Inspirasinews – Medan, Warga Kelurahan Besar, Kecamatan Medan Labuhan mengakui daerah resapan air di wilayah itu berkurang, karena banyaknya bangunan yang tidak sesuai dengan Rencana Tata Ruang Wilayah (RTRW). Akibatnya, wilayah tersebut selalu menjadi langganan banjir.
“Sejak dari tahun 1992 sampai 2010, daerah kami ini tidak pernah banjir. Nah, berdirinya bangunan-bangunan itu menyebabkan wilayah ini selalu menjadi langganan banjir, karena berkurangnya resapan air,” sebut Zainal Usman, warga Lingkungan 11 pada sosialisasi Peraturan Daerah (Perda) Kota Medan Nomor 2 tahun 2015 tentang Rencana Detail Tata Ruang (RDTR) dan Peraturan Zonasi Kota Medan tahun 2015-2035 yang dilaksanakan anggota DPRD Kota Medan, Sudari, di Komplek BTN, Kelurahan Besar, Kecamatan Medan Labuhan, Minggu (11/10/2020).
Zainal berharap, agar DPRD bersama Pemko Medan bisa meninjau ulang Perda RDTR dan Peraturan Zonasi Kota Medan itu, sehingga pengaturan pembangunan sesuai dengan peruntukkannya.
Senada dengan itu, Hasan Sagala dan Rahmat Hidayat, berharap revisi Perda RDTR bisa menjadikan wilayah Kecamatan Medan Labuhan terbebas dari banjir. “Jadi, mohonlah. Masyarakat ingin nyaman aja,” kata Hasan.
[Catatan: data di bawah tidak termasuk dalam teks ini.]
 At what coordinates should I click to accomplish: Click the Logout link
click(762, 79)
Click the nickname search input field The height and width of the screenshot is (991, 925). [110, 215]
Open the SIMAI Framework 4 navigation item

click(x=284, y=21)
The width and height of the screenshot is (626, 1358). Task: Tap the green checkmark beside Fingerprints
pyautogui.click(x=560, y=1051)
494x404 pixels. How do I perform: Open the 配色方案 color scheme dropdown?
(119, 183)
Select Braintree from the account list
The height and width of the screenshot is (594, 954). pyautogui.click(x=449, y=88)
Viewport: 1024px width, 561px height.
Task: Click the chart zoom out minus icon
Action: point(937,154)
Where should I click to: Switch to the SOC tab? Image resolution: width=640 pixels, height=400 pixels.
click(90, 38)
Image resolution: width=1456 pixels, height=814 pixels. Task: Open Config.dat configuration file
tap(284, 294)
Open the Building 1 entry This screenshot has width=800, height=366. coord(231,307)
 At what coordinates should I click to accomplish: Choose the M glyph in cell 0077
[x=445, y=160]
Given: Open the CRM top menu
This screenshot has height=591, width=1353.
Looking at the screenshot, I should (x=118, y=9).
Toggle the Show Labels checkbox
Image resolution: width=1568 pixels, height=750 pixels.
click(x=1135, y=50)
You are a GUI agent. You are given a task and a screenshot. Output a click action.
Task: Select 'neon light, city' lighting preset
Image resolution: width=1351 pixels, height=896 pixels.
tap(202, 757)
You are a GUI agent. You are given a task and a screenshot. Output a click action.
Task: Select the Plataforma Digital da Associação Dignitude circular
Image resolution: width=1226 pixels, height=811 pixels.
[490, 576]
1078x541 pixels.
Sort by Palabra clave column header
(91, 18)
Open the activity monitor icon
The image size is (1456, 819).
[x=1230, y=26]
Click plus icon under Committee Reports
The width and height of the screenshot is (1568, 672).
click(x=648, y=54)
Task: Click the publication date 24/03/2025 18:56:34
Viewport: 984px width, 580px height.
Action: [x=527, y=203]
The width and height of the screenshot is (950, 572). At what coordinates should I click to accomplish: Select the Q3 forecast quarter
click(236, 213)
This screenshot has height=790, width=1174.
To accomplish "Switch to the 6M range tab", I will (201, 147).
Menjawab keluhan itu Ketua Fraksi Partai Amanat Nasional (FPAN) DPRD Kota Medan, Sudari, mengatakan saat ini DPRD bersama Pemko Medan tengah membahas revisi Perda RTRW. “Pembahasan yang dilakukan bukan mengalihfungsikan kawasan, tetapi mengembalikan fungsi tanah sebagai hak masyarakat seperti semula,” katanya.
Dalam revisi itu, kata Sudari, Ruang Terbuka Hijau (RTH) menjadi perhatian, karena Kota Medan masih kekurangan RTH. “Berdasarkan UU No. 26 Tahun 2007, RTH harus 30% dari total luas wilayah Kota Medan. Nah, RTH Kota Medan saat ini tidak sampai 10%,” katanya.
Makanya, sebut Sudari, wilayah Medan bagian utara sulit melakukan pembangunan karena RTH. “Ironisnya, tanah milik masyarakat dijadikan RTH. Kenapa ini terjadi, karena Pemko Medan belum mampu menyediakan tanah untuk RTH. Sah-sah saja Pemko Medan mau menjadikan milik masyarakat itu sebagai RTH, tapi harus beli,” tegas Sudari.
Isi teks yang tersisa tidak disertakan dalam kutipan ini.